LJ Academic Newswire
American Libraries/Library Journal (monitoring library journal home pages)
CLIR Issues (Council on Library and Information Resources)
Innovative Internet Applications in Libraries
Cites & Insights: Crawford at Large (see "computing" page)
UI Current Clips
Library Link of the Day
Library Technology Guides
Crossroads: Newsletter of Webjunction.org
MarketingProfs.Com (not library specific - just a good source for marketing ideas)
Google Librarian Newsletter
Recommended Blogs (for "keeping up" - plus links to extensive librarian blogs directories)
Published by the folks at Library Journal, this is an e-newsletter alert service. There is a free sign-up. I would recommend this to any librarian that wants to keep up with fast-breaking events in the library and information science world.

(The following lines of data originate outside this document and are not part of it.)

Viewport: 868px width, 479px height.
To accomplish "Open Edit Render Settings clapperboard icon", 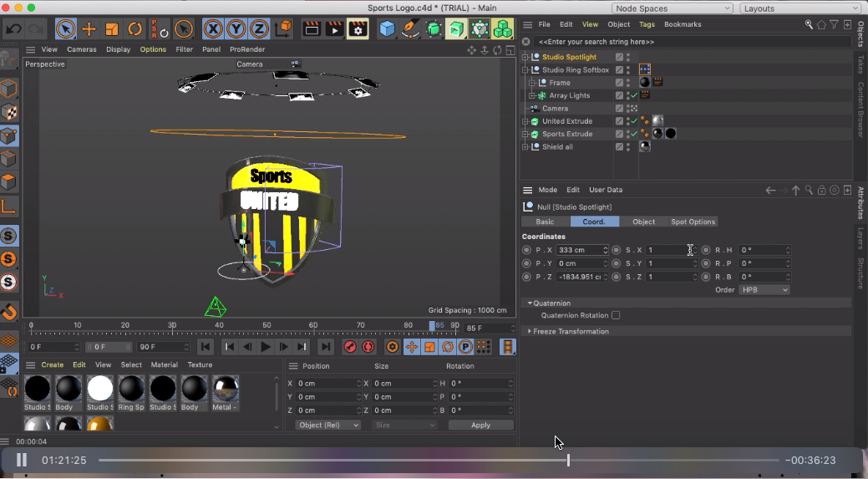I will coord(358,29).
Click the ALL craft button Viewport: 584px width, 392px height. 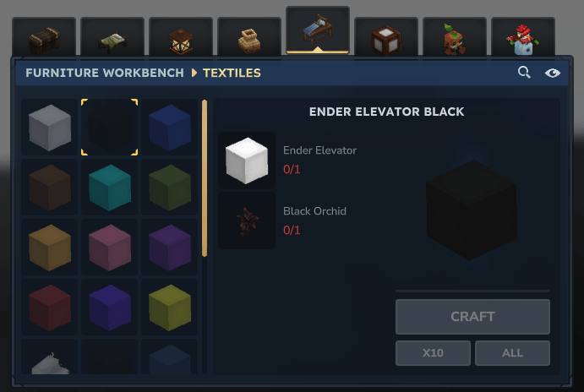click(x=512, y=353)
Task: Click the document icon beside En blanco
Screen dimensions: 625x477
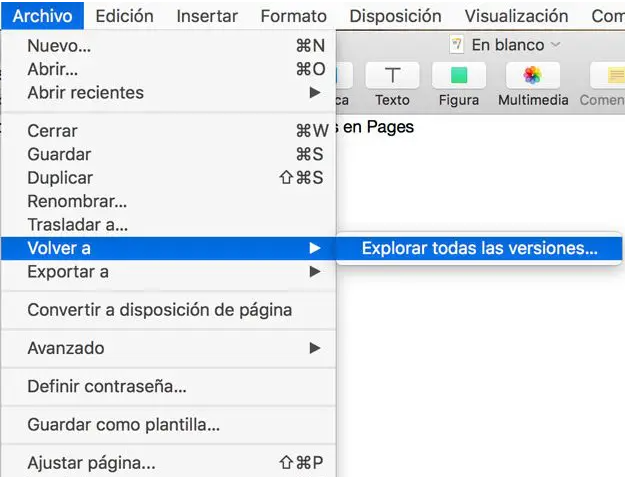Action: [458, 45]
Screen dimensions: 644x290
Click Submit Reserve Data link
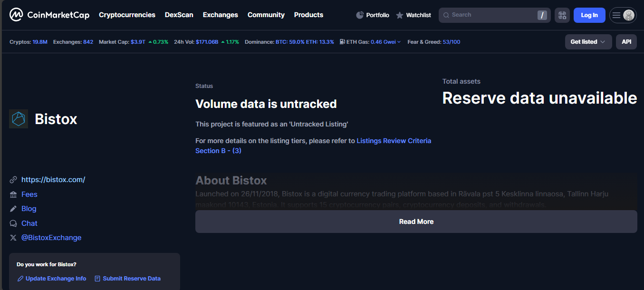click(131, 279)
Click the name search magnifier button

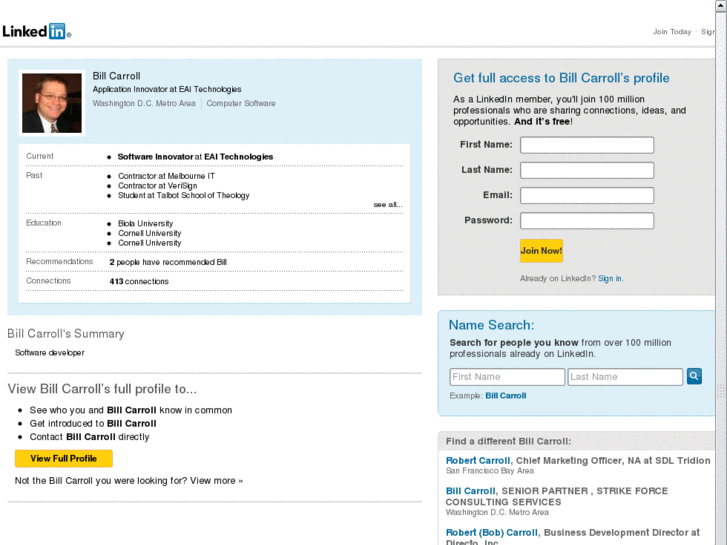(694, 376)
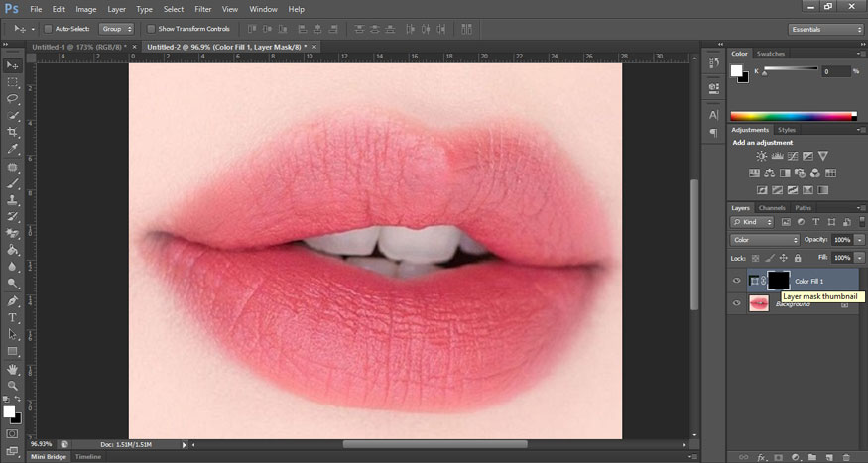Select the layer mask thumbnail

(x=778, y=281)
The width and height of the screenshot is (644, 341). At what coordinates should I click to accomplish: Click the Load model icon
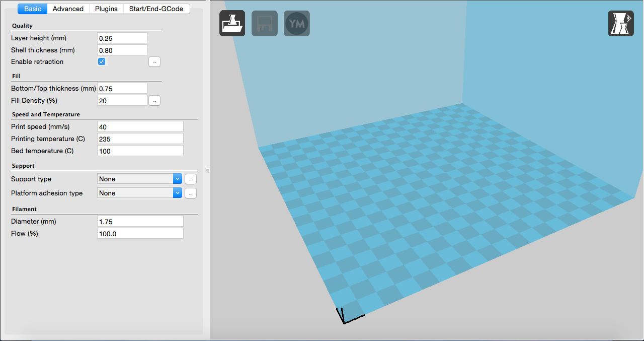[x=232, y=23]
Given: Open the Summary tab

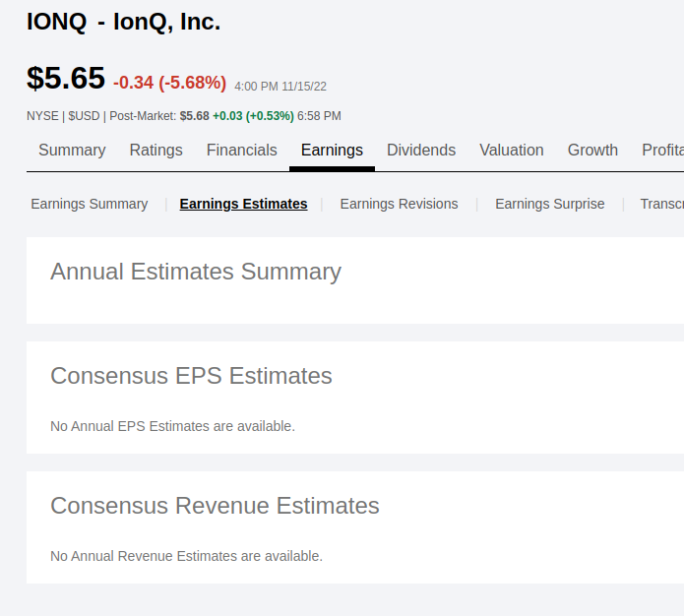Looking at the screenshot, I should click(x=72, y=151).
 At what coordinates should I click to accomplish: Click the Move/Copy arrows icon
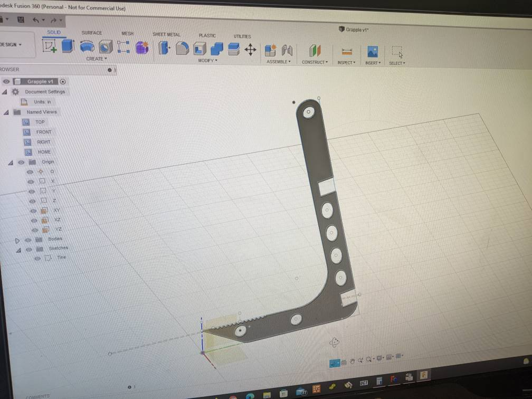250,50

LISNews (Library and Information Science News)
A homegrown e-zine by two librarians, that really has a broader audience than academic librarians, but any librarian should find it well worth regular reading. The editors and contributors provide summaries of and links to stories about libraries, librarians and library-related issues from all over the place. It really is quite amazing how much news they find about libraries. It is free and is delivered to your e-mail once or sometimes more than once a week. It depends on how much news there is.
Suggested strategy: to subscribe go to the LISNews website at: http://www.lisnews.com. Click on "headlines by email" and then enter your e-mail address. You can check out the archive of past stories at the web site as well.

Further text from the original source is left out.